● **Stored data**
⟨

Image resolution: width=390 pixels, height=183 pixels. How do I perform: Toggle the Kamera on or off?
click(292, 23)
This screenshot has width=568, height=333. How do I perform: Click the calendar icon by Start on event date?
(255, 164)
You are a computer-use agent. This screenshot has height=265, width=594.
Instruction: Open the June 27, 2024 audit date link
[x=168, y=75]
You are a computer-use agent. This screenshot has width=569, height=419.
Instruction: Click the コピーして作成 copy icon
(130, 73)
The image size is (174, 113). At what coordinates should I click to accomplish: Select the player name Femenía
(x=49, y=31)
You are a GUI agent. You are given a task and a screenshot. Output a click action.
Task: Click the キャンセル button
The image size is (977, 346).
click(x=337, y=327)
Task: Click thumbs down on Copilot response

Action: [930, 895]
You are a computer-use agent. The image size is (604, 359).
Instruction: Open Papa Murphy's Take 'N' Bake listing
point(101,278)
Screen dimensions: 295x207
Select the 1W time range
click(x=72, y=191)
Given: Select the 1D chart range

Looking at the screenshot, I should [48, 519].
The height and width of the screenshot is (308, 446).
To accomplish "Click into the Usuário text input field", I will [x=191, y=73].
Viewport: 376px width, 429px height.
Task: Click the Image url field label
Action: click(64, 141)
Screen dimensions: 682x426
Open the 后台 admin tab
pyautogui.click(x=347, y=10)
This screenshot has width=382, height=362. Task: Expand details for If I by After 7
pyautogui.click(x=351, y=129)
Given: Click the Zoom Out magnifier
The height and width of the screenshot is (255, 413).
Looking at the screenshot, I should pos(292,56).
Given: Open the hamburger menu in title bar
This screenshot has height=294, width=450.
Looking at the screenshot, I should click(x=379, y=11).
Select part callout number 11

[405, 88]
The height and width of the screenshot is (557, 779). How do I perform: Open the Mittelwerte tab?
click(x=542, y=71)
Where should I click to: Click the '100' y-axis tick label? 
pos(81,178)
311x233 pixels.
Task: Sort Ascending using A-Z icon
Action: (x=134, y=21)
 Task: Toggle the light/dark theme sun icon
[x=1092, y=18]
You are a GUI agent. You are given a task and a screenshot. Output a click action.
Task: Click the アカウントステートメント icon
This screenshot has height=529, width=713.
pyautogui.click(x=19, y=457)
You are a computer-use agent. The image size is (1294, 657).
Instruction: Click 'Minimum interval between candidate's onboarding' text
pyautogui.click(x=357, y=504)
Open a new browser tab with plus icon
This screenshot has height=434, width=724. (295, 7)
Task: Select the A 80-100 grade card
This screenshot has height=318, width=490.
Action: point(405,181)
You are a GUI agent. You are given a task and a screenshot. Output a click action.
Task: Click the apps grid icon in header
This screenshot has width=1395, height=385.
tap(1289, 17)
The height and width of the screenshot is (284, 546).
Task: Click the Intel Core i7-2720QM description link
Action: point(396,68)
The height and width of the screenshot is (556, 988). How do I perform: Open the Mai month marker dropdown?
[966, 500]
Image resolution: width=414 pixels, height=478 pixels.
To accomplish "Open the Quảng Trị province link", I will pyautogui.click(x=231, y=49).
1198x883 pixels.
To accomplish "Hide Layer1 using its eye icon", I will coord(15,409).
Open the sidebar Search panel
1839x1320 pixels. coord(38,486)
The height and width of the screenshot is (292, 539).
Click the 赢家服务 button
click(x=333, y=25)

⟩

● **AIM OF THE EXERCISE**
Could you restate every record above word for word?

● **EXERCISE OUTPUT**
Image resolution: width=390 pixels, height=183 pixels. How do I perform: Toggle the Kamera on or off?
click(292, 23)
This screenshot has width=568, height=333. How do I perform: Click the calendar icon by Start on event date?
(255, 164)
You are a computer-use agent. This screenshot has height=265, width=594.
Instruction: Open the June 27, 2024 audit date link
[x=168, y=75]
You are a computer-use agent. This screenshot has width=569, height=419.
Instruction: Click the コピーして作成 copy icon
(130, 73)
The image size is (174, 113). At what coordinates should I click to accomplish: Select the player name Femenía
(x=49, y=31)
You are a GUI agent. You are given a task and a screenshot. Output a click action.
Task: Click the キャンセル button
The image size is (977, 346).
click(x=337, y=327)
Task: Click thumbs down on Copilot response

Action: [930, 895]
You are a computer-use agent. The image size is (604, 359).
Instruction: Open Papa Murphy's Take 'N' Bake listing
point(101,278)
Screen dimensions: 295x207
Select the 1W time range
click(x=72, y=191)
Given: Select the 1D chart range

Looking at the screenshot, I should [48, 519].
The height and width of the screenshot is (308, 446).
To accomplish "Click into the Usuário text input field", I will [x=191, y=73].
Viewport: 376px width, 429px height.
Task: Click the Image url field label
Action: click(64, 141)
Screen dimensions: 682x426
Open the 后台 admin tab
pyautogui.click(x=347, y=10)
This screenshot has width=382, height=362. Task: Expand details for If I by After 7
pyautogui.click(x=351, y=129)
Given: Click the Zoom Out magnifier
The height and width of the screenshot is (255, 413).
Looking at the screenshot, I should pos(292,56).
Given: Open the hamburger menu in title bar
This screenshot has height=294, width=450.
Looking at the screenshot, I should click(x=379, y=11).
Select part callout number 11

[405, 88]
The height and width of the screenshot is (557, 779). How do I perform: Open the Mittelwerte tab?
click(x=542, y=71)
Where should I click to: Click the '100' y-axis tick label? 
pos(81,178)
311x233 pixels.
Task: Sort Ascending using A-Z icon
Action: (x=134, y=21)
 Task: Toggle the light/dark theme sun icon
[x=1092, y=18]
You are a GUI agent. You are given a task and a screenshot. Output a click action.
Task: Click the アカウントステートメント icon
This screenshot has height=529, width=713.
pyautogui.click(x=19, y=457)
You are a computer-use agent. The image size is (1294, 657).
Instruction: Click 'Minimum interval between candidate's onboarding' text
pyautogui.click(x=357, y=504)
Open a new browser tab with plus icon
This screenshot has height=434, width=724. (295, 7)
Task: Select the A 80-100 grade card
This screenshot has height=318, width=490.
Action: point(405,181)
You are a GUI agent. You are given a task and a screenshot. Output a click action.
Task: Click the apps grid icon in header
This screenshot has width=1395, height=385.
tap(1289, 17)
The height and width of the screenshot is (284, 546).
Task: Click the Intel Core i7-2720QM description link
Action: point(396,68)
The height and width of the screenshot is (556, 988). How do I perform: Open the Mai month marker dropdown?
[966, 500]
Image resolution: width=414 pixels, height=478 pixels.
To accomplish "Open the Quảng Trị province link", I will pyautogui.click(x=231, y=49).
1198x883 pixels.
To accomplish "Hide Layer1 using its eye icon", I will coord(15,409).
Open the sidebar Search panel
1839x1320 pixels. coord(38,486)
The height and width of the screenshot is (292, 539).
Click the 赢家服务 button
click(x=333, y=25)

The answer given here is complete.